* Document section:

====================

The Windt Hummer Test By Hugh Robjohns
Published November 2023

The author’s DIY Hummer, made from an AC/AC wall‑wart PSU.The author’s DIY Hummer, made from an AC/AC wall‑wart PSU.

If you want to identify studio equipment that’s susceptible to grounding problems, a simple DIY project based on a wall‑wart PSU can help.

My Ground Control article in SOS August 2023 ( raised the topic of good and bad audio equipment design practices in respect of correctly managing interference and noise currents. In poor designs, unwanted noise currents from ground loops or RFI (radio‑frequency interference) introduced via the shields of cables connected to other equipment are allowed to intermingle with the audio signal currents within the amplifier circuitry, adding hums and buzzes to the wanted audio. In contrast, good designs ensure such noise currents are kept well away from the audio circuitry, leaving the device blissfully quiet and trouble‑free.

====================

Entries for locating text and elements

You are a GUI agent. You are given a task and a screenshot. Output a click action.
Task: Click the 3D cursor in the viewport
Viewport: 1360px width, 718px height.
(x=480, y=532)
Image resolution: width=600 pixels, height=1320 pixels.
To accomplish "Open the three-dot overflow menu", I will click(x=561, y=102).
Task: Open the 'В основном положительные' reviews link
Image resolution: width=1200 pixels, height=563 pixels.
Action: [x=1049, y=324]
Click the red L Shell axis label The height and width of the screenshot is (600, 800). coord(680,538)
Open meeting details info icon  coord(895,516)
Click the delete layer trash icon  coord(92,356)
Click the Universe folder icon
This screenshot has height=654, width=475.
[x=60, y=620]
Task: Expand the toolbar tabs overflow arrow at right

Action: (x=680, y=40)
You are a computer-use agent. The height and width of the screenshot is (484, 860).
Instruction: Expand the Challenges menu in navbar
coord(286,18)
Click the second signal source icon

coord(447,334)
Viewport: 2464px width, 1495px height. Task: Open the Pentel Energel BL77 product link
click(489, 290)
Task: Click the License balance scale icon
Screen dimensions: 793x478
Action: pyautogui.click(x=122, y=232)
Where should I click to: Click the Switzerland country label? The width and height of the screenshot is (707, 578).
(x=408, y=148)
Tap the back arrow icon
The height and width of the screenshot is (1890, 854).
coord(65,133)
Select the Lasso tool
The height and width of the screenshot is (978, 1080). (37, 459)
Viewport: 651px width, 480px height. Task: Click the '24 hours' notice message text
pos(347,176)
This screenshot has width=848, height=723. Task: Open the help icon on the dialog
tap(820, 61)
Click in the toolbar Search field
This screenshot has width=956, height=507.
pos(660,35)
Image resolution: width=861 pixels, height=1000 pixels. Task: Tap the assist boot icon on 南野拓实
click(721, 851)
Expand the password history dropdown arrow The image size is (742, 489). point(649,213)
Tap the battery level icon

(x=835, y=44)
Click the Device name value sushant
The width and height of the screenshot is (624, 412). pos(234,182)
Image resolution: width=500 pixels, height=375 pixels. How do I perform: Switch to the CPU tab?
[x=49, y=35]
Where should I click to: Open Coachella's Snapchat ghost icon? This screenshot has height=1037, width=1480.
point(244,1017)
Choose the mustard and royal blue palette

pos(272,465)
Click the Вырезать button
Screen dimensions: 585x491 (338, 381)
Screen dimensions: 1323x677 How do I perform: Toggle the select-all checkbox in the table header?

====================

* Tasks and exercises:
1/ List each distinct abbreviation written in capital letters in the article about the Windt Hummer test, giving each one once.
2/ In the records, reproduce the stretch from the line containing "Click the red" through the end of the records, replacing "Task" with "Goal" and leaving everything else unchanged.
The text and the records have no connection to each other.

* Answers to the tasks:
1/ DIY, AC, PSU, SOS, RFI

2/
Click the red L Shell axis label The height and width of the screenshot is (600, 800). coord(680,538)
Open meeting details info icon  coord(895,516)
Click the delete layer trash icon  coord(92,356)
Click the Universe folder icon
This screenshot has height=654, width=475.
[x=60, y=620]
Goal: Expand the toolbar tabs overflow arrow at right

Action: (x=680, y=40)
You are a computer-use agent. The height and width of the screenshot is (484, 860).
Instruction: Expand the Challenges menu in navbar
coord(286,18)
Click the second signal source icon

coord(447,334)
Viewport: 2464px width, 1495px height. Goal: Open the Pentel Energel BL77 product link
click(489, 290)
Goal: Click the License balance scale icon
Screen dimensions: 793x478
Action: pyautogui.click(x=122, y=232)
Where should I click to: Click the Switzerland country label? The width and height of the screenshot is (707, 578).
(x=408, y=148)
Tap the back arrow icon
The height and width of the screenshot is (1890, 854).
coord(65,133)
Select the Lasso tool
The height and width of the screenshot is (978, 1080). (37, 459)
Viewport: 651px width, 480px height. Goal: Click the '24 hours' notice message text
pos(347,176)
This screenshot has width=848, height=723. Goal: Open the help icon on the dialog
tap(820, 61)
Click in the toolbar Search field
This screenshot has width=956, height=507.
pos(660,35)
Image resolution: width=861 pixels, height=1000 pixels. Goal: Tap the assist boot icon on 南野拓实
click(721, 851)
Expand the password history dropdown arrow The image size is (742, 489). point(649,213)
Tap the battery level icon

(x=835, y=44)
Click the Device name value sushant
The width and height of the screenshot is (624, 412). pos(234,182)
Image resolution: width=500 pixels, height=375 pixels. How do I perform: Switch to the CPU tab?
[x=49, y=35]
Where should I click to: Open Coachella's Snapchat ghost icon? This screenshot has height=1037, width=1480.
point(244,1017)
Choose the mustard and royal blue palette

pos(272,465)
Click the Вырезать button
Screen dimensions: 585x491 (338, 381)
Screen dimensions: 1323x677 How do I perform: Toggle the select-all checkbox in the table header?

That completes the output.